7 The 106 Common Mistakes Homebuyers Make (and How to Avoid Them), 4th ed. (John Wiley

& Sons, 2006), details these topics with examples from real homebuyers.

tenants, carefully research other rental units. Prepare a realistic pro forma that's backed up by actual market results.

  • At what price would the property sell without OWC terms? You can sometimes sensibly trade off a higher price for great terms or easy credit. But know what trade-off you're making. It's tough to sell or refinance a property when your debt load tosses you upside down.
  • How do you protect your title interest in the property? If you give the sellers more than a few thousand dollars up front, run, don't walk, to a trustworthy and competent real estate attorney. At very least employ a title company to okay the legal paperwork. I confess that I have violated this rule on a number of occasions and suffered no harm, but Mortgage Secrets cannot recommend this approach to those without experience—unless you carry a guardian angel on your shoulder.
  • How much will you pay for property insurance? During the 1990s property insurers paid more claims than in any other period in history.
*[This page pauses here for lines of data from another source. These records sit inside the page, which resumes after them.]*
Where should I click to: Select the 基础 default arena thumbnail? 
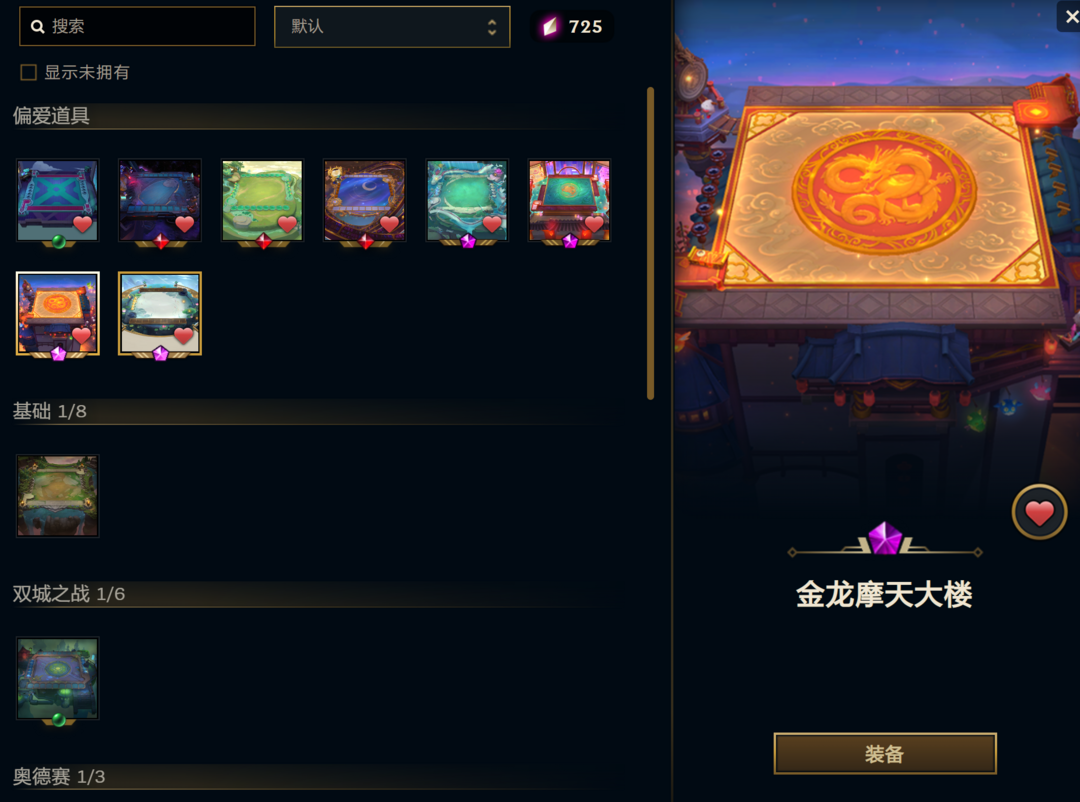[58, 496]
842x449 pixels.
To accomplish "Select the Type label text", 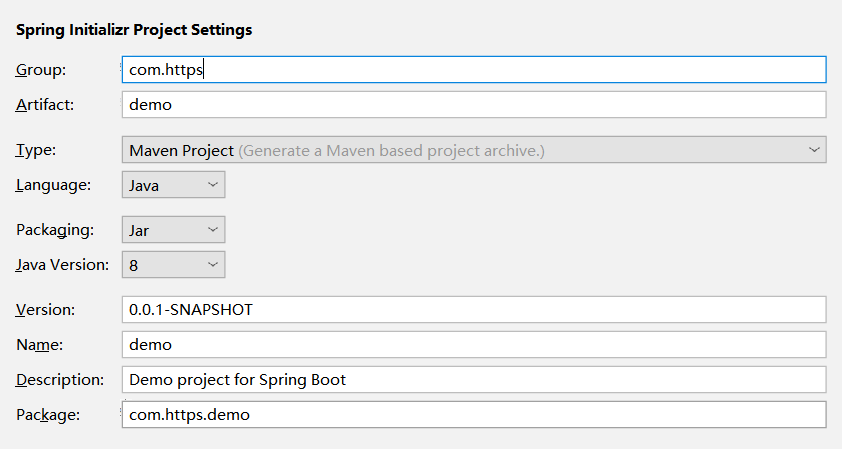I will click(x=36, y=150).
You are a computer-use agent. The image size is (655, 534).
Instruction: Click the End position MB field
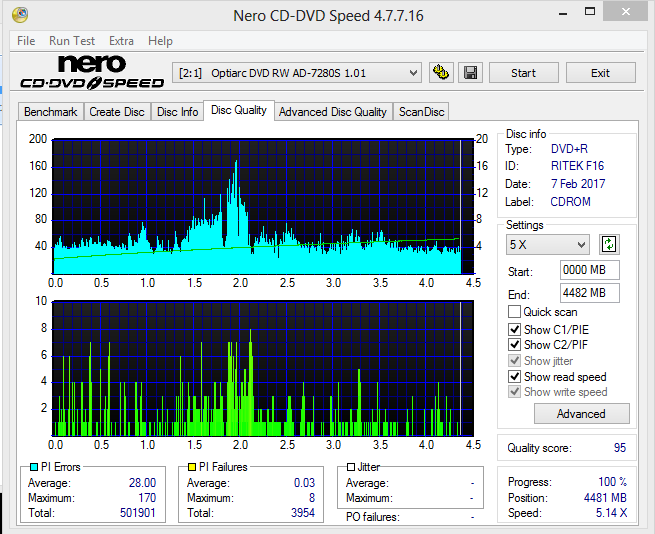(x=589, y=293)
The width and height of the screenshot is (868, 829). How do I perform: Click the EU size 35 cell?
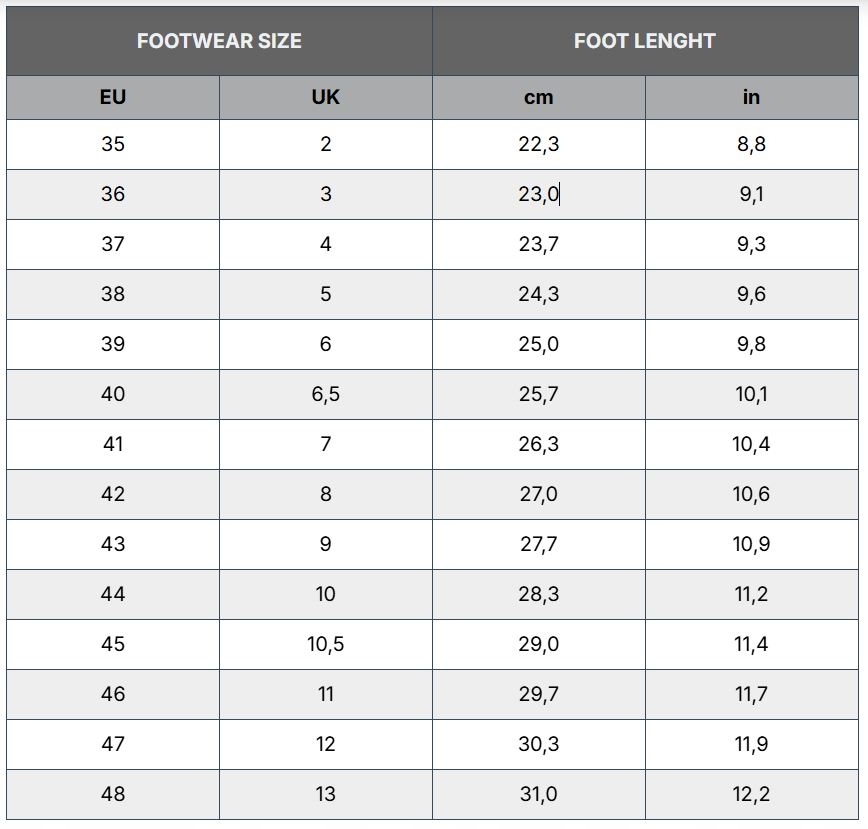click(x=113, y=144)
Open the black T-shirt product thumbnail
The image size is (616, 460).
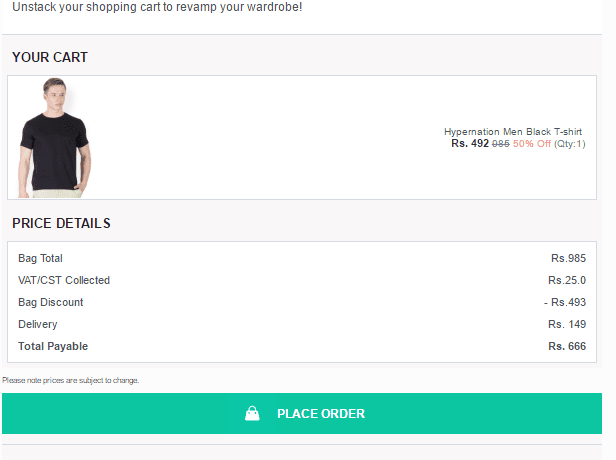point(54,137)
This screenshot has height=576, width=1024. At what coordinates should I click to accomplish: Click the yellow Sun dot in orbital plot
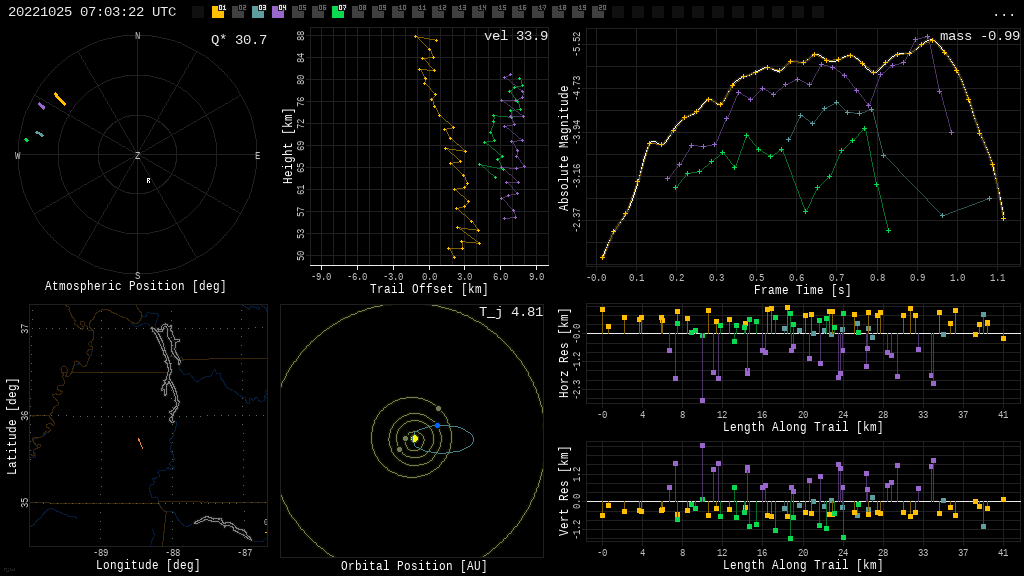pos(414,438)
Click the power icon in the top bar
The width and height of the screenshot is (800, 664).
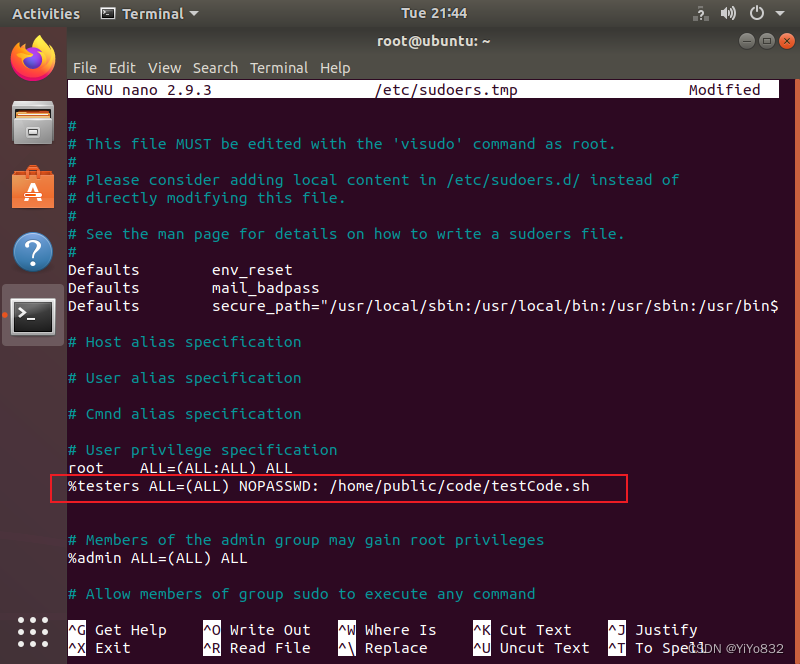pyautogui.click(x=756, y=13)
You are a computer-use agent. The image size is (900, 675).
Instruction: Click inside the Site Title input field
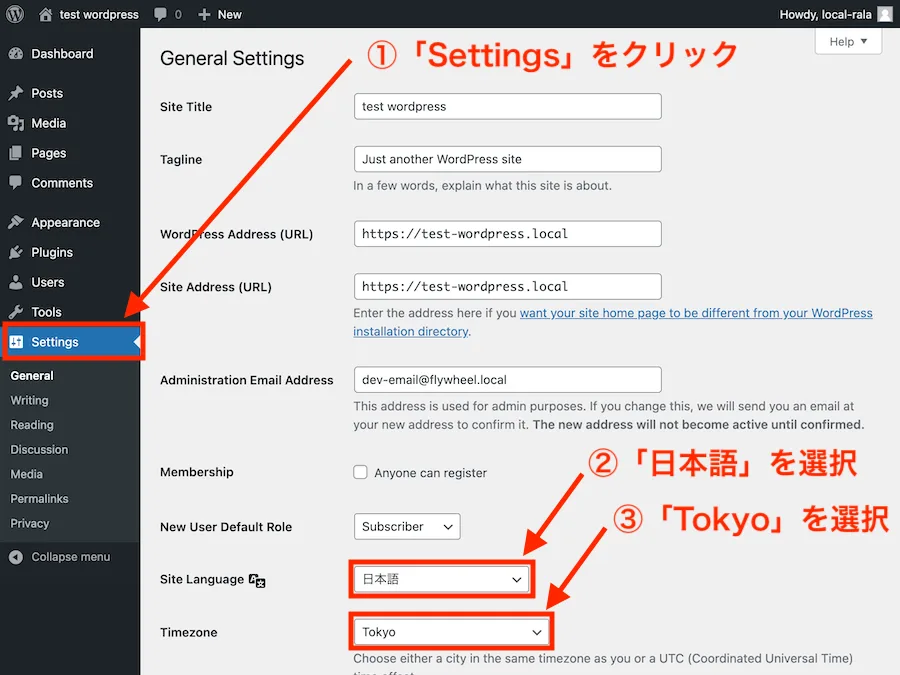(x=507, y=106)
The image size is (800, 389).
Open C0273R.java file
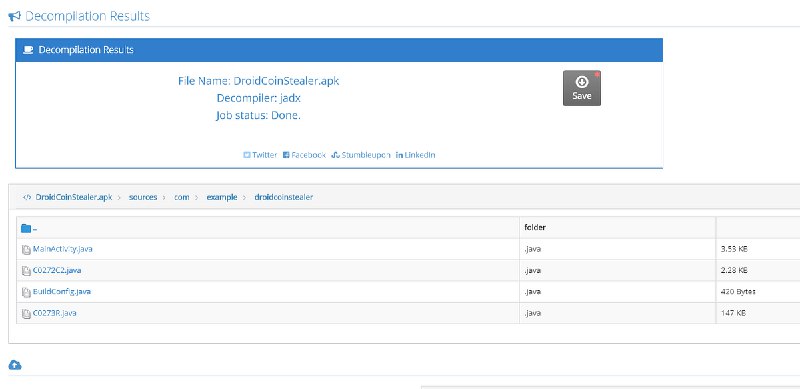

Fortunately, they made those losses back and more through their investments. The 2000s have not proved so kind. High losses are still mounting (9/11, mold, hurricanes, floods), but investment gains have fallen. That means (if you haven't already noticed) insurance premiums are going up and insurers are cutting back on coverages—especially in high-loss, high-loss-exposure locales. (During the past two years, insurance premiums on my Florida properties have jumped 50 percent—and they're not even located near the coast.) Before you commit to buy, verify the availability of all needed coverages at a price you are willing and able to pay.
  • How much will you pay for property taxes and assessments? Look to the future, not the past. The amount the sellers paid last year could fall far short of the amounts that the tax authorities will bill you next year. (If you itemize, however, you will be able to deduct those taxes. That's at least some consolation.)
  • Is the property governed by a homeowners association (HOA)? Homeowners associations add another layer of costs (and benefits) to a property. How much will the HOA require you to pay each month? Is the HOA fiscally strong with cash reserves, or is it looking at deficits that you and other owners will have to pay? How will the HOA's covenants, conditions, and restrictions (CCRs) and "house rules" crimp your actions? Pets, parking, kids, basketball courts, tree houses, exterior color schemes, home offices, fencing, landscaping, yard care? What, if any, restrictions on rentals apply? You name it. The HOA probably regulates it. Just ignore the HOA? Bad idea. HOAs hold the legal power to assess, fine, and even foreclose when amounts levied remain unpaid.

When you knowledgeably plan your finances and your financing, you can almost always afford to buy a home or investment property. But please, before you sign on that dotted line, verify that you can afford to own the property you buy. Don't dillydally with due diligence.